Aunque, desgraciadamente, los descubridores no suelen tener demasiada imaginación: Nueva Orleans, Nueva York, Nueva Caledonia, El Virreinato de Nueva España.

Cartagena es el caso más insólito de esta serie, pues originalmente era Cartago Nova, esto es "la Nueva cartago", en clara referencia a la Cartago africana que tantas alegrías daría a Roma.

Pero es que, a su vez, la Cartago africana es la forma fenicia de decir "la ciudad nueva" nombre que la señala como una de las primeras colonias exteriores de la cultura fenicia.

Total, que nuestra querida Cartagena, viene a ser "la nueva ciudad nueva"

También hay una Granada americana, hace tiempo se celebró un congreso en el que participaban todas las ciudades del mundo que se llaman Madriz ¡Y había un huevo de ellas!

También hay un Barcelona Sporting Club de Ecuador, misma camiseta y mismo escudo que el BarÇa de por aquí.

En cuanto a España hemos tenido algo más de suerte, y nos ha tocado un nombre descriptivo.
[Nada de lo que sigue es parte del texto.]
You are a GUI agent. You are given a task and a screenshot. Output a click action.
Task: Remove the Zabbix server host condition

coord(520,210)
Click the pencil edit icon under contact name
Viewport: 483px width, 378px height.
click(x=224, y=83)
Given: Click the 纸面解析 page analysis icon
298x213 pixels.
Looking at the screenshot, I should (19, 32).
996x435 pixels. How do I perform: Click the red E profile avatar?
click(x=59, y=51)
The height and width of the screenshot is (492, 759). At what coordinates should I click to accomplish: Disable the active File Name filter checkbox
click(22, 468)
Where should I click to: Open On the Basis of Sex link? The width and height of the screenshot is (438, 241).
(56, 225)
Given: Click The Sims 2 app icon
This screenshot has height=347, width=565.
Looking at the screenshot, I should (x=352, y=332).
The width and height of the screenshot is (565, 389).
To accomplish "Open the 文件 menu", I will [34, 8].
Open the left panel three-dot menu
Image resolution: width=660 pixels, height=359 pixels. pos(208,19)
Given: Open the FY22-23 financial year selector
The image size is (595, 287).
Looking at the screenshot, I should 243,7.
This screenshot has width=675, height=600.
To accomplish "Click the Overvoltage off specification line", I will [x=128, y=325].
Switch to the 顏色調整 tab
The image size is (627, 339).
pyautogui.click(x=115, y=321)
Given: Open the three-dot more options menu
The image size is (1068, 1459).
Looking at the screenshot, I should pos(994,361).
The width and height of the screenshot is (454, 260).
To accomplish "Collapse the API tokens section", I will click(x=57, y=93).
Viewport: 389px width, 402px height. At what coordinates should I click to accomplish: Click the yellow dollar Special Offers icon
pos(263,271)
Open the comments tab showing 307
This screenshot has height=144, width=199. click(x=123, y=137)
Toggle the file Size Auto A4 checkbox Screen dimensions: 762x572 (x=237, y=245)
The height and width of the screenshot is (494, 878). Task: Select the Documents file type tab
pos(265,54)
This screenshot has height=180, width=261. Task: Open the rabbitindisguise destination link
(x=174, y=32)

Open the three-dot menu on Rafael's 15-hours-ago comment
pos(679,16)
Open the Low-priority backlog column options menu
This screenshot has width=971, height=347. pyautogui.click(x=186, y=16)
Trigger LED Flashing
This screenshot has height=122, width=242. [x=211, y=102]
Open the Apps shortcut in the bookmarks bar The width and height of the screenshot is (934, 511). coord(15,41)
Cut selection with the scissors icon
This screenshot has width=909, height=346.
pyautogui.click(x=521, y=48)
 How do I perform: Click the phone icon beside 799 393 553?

La historia original la leí en la "Historia de España contada para escépticos", de Juan Eslava Galán, quizá el único libro sobre la historia de este-nuestro-pais que gustará por igual a todo el mundo. Si bien, para compensar, el mismo Señor Eslava escribió después "Una historia de la Guerra civil que no le va a gustar a nadie"

Según esta Historia escéptica, parece que a nosotros nos descubrieron los fenicios, que evidentemente utilizaron su propio idioma para poner nombre a la península ibérica: originalmente "spn" leído "span"

De la palabra fenicia, derivó la romana Hispania, y de aquí la actual España.

¿Y qué quiere decir "span"? ¿Cuál es el significado de la palabra "España"?

Pues quiere decir "Tierra de abundantes conejos"

Abundancia que según varias crónicas de la antiguedad asombraba sin cuento a los visitantes de la península, tanto por la abundancia como por la calidad.

Así España, resulta ser, ahora que se discute tanto su esencia, tierra conejil.


Si alguien tiene interés en leer la historia escéptica, y vive en Madrid, puede encontrar un ejemplar algo avejentado en la biblioteca pública "José Acuña" en Argüelles.